Materialized Views in TerminusDB

I work in data warehousing. When you strip away all the fluff and jargon, a data warehouse is just a set of materialized views. Our work consists of taking data from tables and storing the same data in tables but in a different shape.

The problem of efficiently updating materialized views is as old as the 1986 paper of the same name. The problem is simple to state: A change in a source system table must be converted to a set of changes in the materialized view tables. 30+ years and hundreds of papers later, a general-purpose relational solution is nowhere in sight. Data warehouses still rely on an army of administrators using point-and-click tools to move data in. I think we can confidently say that the relational model is just not up to the task.

Intuitively, I feel that the problem of updating materialized views is solvable with Terminus because Terminus’ query language can be represented as data itself and reasoned about. I’m currently trying to show it, but it will take me a while.

I would appreciate any thoughts or feedback on this topic.

I think Terminus is uniquely positioned to solve this problem once and for all. There’s quite a bit of money on the line too. I would estimate hundreds of millions of dollars are spent annually on point-and-click ETL tools like Informatica PowerCenter. Every sane data warehouse architect hates these tools and knows there must be a better solution…


Materialised view update is very closely related to the study of bidirectional transformation and lenses. The reason for this is that we need a relation that allows us to establish that the original antecedents would yield the modified consequent. This will only be true if we can genuinely produce the same solutions in either direction.

The study of lenses, bidirectional transformations and indeed its use on materialised views (Relational Lenses) has progressed somewhat in the language theory community but it has never found wide adoption. There have also been developments specifically in terms of graphs (see: Grace Report for a survey of some of the literature here).

We have taken the view that we should try to distinguish the inferred from the basic as much as possible for the sake of simplicity and view the creation of altered materialisations primarily as a strategy of changing the antecedents appropriately and then cache invalidating the “view”. The reason is primarily to avoid the complexity entailed by the lens solution, which while it seems theoretically ideal, would require a fair bit of work to make feasible in practice.

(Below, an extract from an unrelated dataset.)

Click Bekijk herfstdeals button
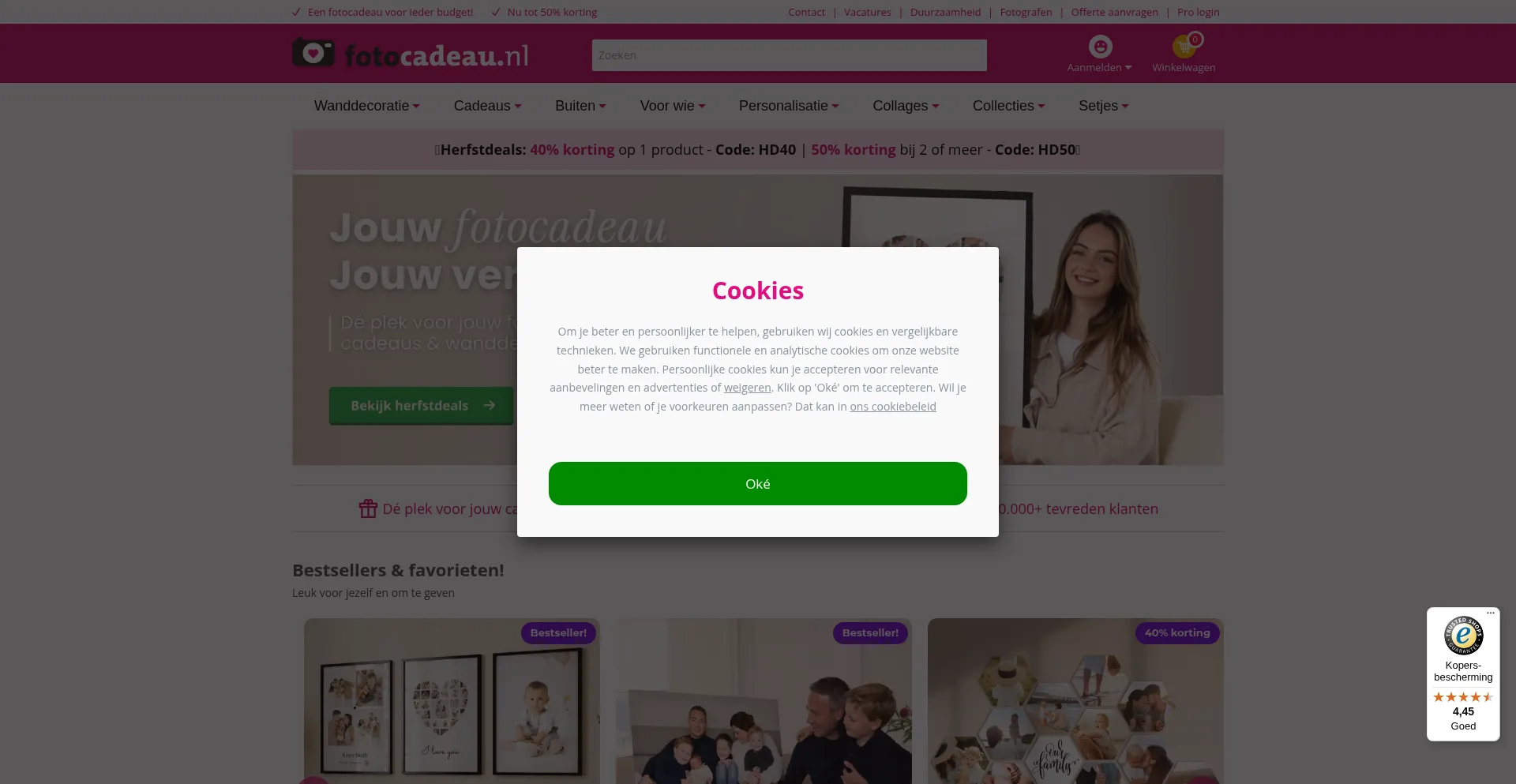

Thanks @gavin, this is a great set of papers and will keep me busy reading for some time.

I was hoping that it would be easy to apply a bidirectional transformation in WOQL due to its graph nature, but I guess that’s not the case… I’ll keep studying this question.



I just finished skimming through the Relational Lenses paper. It’s very impressive theoretically, but almost completely useless in the real world, because the bread and butter of data warehousing is grouping and aggregations of both integers (as sums) and strings (as semicolon-separated lists). Select-join-project alone is not enough for us.

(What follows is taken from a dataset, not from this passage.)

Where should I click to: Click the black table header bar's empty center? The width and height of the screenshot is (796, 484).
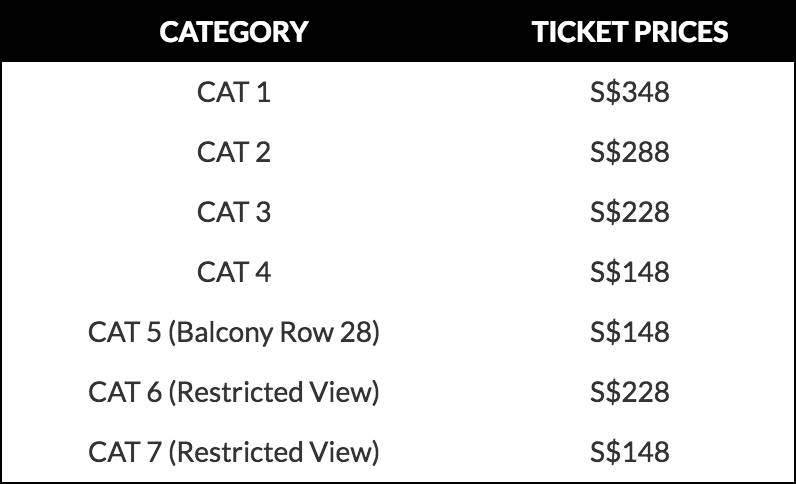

This is why I’m more excited about WOQL since it already has grouping and aggregation. For example, I was able to do the following in the bike share database:

/* Group journey bikes and ends by journey starts */
group_by("v:Start", ["v:Bike", "v:End"], "v:BikeEnds")
    .triple("v:Journey", "start_station", "v:Start")
    .triple("v:Journey", "end_station", "v:End")
    .triple("v:Journey", "journey_bicycle", "v:Bike")

I was hoping that if I treated the WOQL JSON-LD itself as data, it would be possible to figure out at least which rows in the query will be updated when the source data is updated.

I have seen much more promising developments in papers exploring this problem from a graph database perspective. I’ll read the Grace Report next.


In doing research on this subject, I came across the Rust libraries Timely Dataflow and Differential Dataflow. Differential dataflow in particular seems like it just about solves the materialized views problem I presented here, and I highly recommend anyone interested to check it out (there’s a paper, a video, a book, and a bunch of other stuff I’m sure). There’s also a company called Materialize that uses these technologies to provide fast differential updates for almost arbitrary SQL queries, which is really cool, and something I thought was impossible.


Differential dataflow is a fantastic development I should have mentioned in the original post :smiley:


Here’s another project about Lenses:

And their Typescript project:


wow - that is interesting. Thanks for sharing.